[Records from a dataset]
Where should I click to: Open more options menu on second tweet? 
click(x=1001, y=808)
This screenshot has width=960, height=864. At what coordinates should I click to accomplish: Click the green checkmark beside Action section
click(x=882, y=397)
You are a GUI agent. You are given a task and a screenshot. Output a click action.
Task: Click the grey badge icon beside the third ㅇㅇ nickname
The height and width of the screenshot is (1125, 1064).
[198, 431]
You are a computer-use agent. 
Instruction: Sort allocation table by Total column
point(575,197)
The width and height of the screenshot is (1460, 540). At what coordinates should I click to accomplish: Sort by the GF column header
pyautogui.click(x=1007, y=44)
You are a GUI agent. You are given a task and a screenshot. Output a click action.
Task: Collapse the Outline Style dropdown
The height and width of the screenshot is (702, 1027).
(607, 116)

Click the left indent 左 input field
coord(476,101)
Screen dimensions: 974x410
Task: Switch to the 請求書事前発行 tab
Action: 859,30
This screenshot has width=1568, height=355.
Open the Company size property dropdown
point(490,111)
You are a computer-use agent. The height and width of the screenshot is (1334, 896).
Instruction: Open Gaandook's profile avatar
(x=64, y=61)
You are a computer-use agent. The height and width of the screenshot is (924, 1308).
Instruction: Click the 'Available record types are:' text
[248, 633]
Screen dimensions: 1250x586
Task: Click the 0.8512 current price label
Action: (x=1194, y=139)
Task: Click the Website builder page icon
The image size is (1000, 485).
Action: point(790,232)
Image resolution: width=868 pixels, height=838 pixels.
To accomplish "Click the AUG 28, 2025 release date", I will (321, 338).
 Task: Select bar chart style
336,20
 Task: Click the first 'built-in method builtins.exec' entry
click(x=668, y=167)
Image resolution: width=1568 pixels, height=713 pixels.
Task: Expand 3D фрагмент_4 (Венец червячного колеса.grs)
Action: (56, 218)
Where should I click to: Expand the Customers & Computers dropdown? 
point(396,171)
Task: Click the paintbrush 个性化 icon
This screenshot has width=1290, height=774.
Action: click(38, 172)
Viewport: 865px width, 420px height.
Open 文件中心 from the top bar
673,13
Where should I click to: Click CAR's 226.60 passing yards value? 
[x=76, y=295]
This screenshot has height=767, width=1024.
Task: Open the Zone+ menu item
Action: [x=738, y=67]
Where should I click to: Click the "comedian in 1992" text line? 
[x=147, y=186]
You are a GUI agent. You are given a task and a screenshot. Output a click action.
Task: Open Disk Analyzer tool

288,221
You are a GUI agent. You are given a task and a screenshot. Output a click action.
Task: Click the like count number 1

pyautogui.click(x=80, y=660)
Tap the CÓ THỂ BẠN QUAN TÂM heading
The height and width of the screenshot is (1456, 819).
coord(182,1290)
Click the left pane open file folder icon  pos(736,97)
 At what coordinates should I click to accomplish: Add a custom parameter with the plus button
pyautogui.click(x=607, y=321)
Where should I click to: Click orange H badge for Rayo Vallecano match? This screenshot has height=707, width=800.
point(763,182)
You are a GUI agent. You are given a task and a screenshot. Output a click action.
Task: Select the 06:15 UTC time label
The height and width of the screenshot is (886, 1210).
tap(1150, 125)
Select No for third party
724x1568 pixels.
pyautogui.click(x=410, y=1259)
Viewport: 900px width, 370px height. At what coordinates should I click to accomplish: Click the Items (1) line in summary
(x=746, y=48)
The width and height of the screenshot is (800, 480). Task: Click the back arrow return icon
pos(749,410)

What to produce
Copy out every entry, keeping each line exactly as it is.

Written response
Where should I click to: Open more options menu on second tweet? 
click(x=1001, y=808)
This screenshot has width=960, height=864. At what coordinates should I click to accomplish: Click the green checkmark beside Action section
click(x=882, y=397)
You are a GUI agent. You are given a task and a screenshot. Output a click action.
Task: Click the grey badge icon beside the third ㅇㅇ nickname
The height and width of the screenshot is (1125, 1064).
[198, 431]
You are a computer-use agent. 
Instruction: Sort allocation table by Total column
point(575,197)
The width and height of the screenshot is (1460, 540). At what coordinates should I click to accomplish: Sort by the GF column header
pyautogui.click(x=1007, y=44)
You are a GUI agent. You are given a task and a screenshot. Output a click action.
Task: Collapse the Outline Style dropdown
The height and width of the screenshot is (702, 1027).
(607, 116)

Click the left indent 左 input field
coord(476,101)
Screen dimensions: 974x410
Task: Switch to the 請求書事前発行 tab
Action: 859,30
This screenshot has width=1568, height=355.
Open the Company size property dropdown
point(490,111)
You are a computer-use agent. The height and width of the screenshot is (1334, 896).
Instruction: Open Gaandook's profile avatar
(x=64, y=61)
You are a computer-use agent. The height and width of the screenshot is (924, 1308).
Instruction: Click the 'Available record types are:' text
[248, 633]
Screen dimensions: 1250x586
Task: Click the 0.8512 current price label
Action: (x=1194, y=139)
Task: Click the Website builder page icon
The image size is (1000, 485).
Action: point(790,232)
Image resolution: width=868 pixels, height=838 pixels.
To accomplish "Click the AUG 28, 2025 release date", I will (321, 338).
 Task: Select bar chart style
336,20
 Task: Click the first 'built-in method builtins.exec' entry
click(x=668, y=167)
Image resolution: width=1568 pixels, height=713 pixels.
Task: Expand 3D фрагмент_4 (Венец червячного колеса.grs)
Action: (56, 218)
Where should I click to: Expand the Customers & Computers dropdown? 
point(396,171)
Task: Click the paintbrush 个性化 icon
This screenshot has width=1290, height=774.
Action: click(38, 172)
Viewport: 865px width, 420px height.
Open 文件中心 from the top bar
673,13
Where should I click to: Click CAR's 226.60 passing yards value? 
[x=76, y=295]
This screenshot has height=767, width=1024.
Task: Open the Zone+ menu item
Action: [x=738, y=67]
Where should I click to: Click the "comedian in 1992" text line? 
[x=147, y=186]
You are a GUI agent. You are given a task and a screenshot. Output a click action.
Task: Open Disk Analyzer tool

288,221
You are a GUI agent. You are given a task and a screenshot. Output a click action.
Task: Click the like count number 1

pyautogui.click(x=80, y=660)
Tap the CÓ THỂ BẠN QUAN TÂM heading
The height and width of the screenshot is (1456, 819).
coord(182,1290)
Click the left pane open file folder icon  pos(736,97)
 At what coordinates should I click to accomplish: Add a custom parameter with the plus button
pyautogui.click(x=607, y=321)
Where should I click to: Click orange H badge for Rayo Vallecano match? This screenshot has height=707, width=800.
point(763,182)
You are a GUI agent. You are given a task and a screenshot. Output a click action.
Task: Select the 06:15 UTC time label
The height and width of the screenshot is (886, 1210).
tap(1150, 125)
Select No for third party
724x1568 pixels.
pyautogui.click(x=410, y=1259)
Viewport: 900px width, 370px height. At what coordinates should I click to accomplish: Click the Items (1) line in summary
(x=746, y=48)
The width and height of the screenshot is (800, 480). Task: Click the back arrow return icon
pos(749,410)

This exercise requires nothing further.